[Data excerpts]
--

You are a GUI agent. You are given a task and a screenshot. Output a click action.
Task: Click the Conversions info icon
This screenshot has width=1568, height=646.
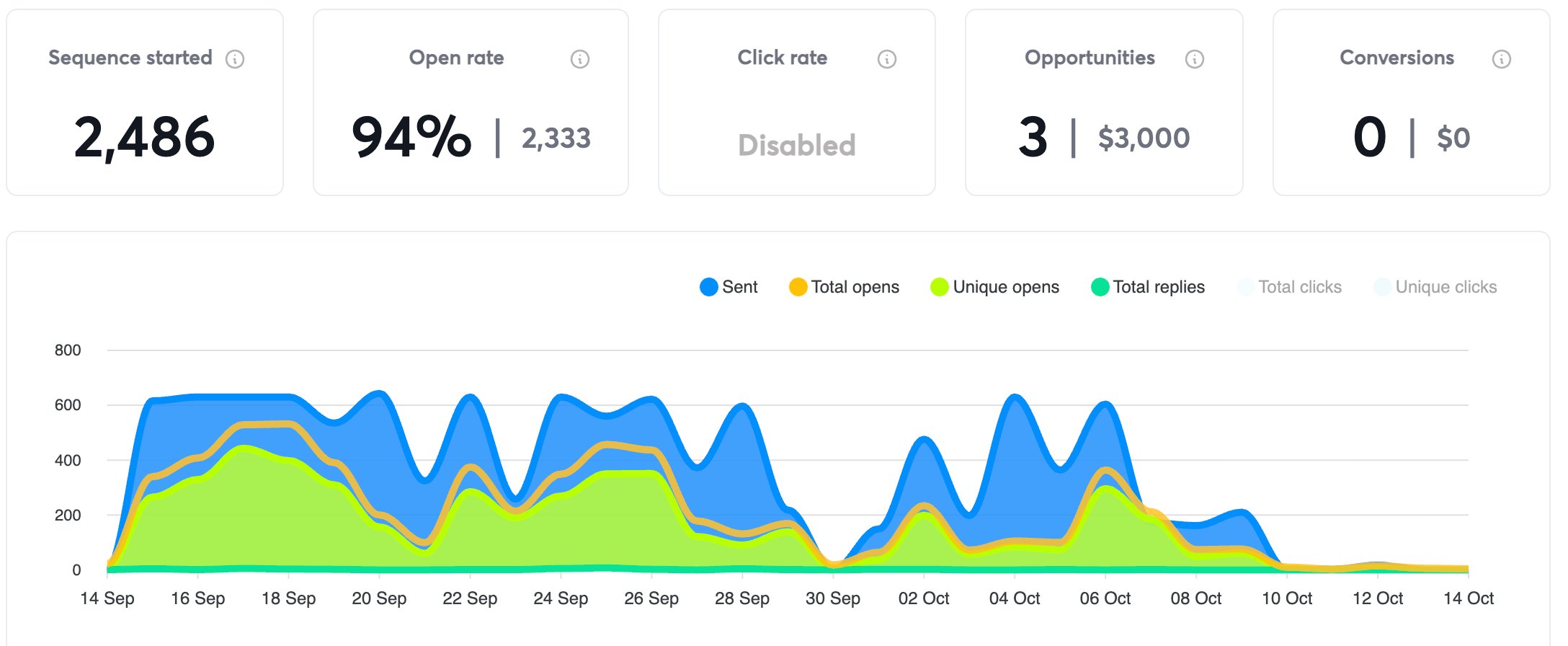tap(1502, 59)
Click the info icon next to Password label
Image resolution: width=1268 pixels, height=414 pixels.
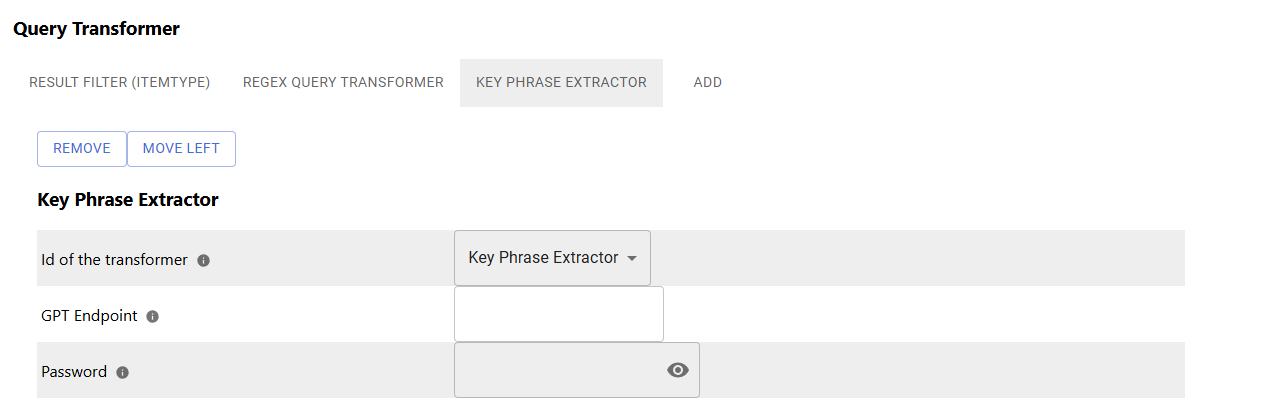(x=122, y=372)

--

> WHAT THE TASK REQUIRES: Your copy should consist solely of the lines from the line containing "This screenshot has width=1568, height=646." through the last line of the records above, reproduced exactly, with the pictures left out.

> YOUR RESPONSE:
This screenshot has width=1568, height=646.
tap(1502, 59)
Click the info icon next to Password label
Image resolution: width=1268 pixels, height=414 pixels.
(x=122, y=372)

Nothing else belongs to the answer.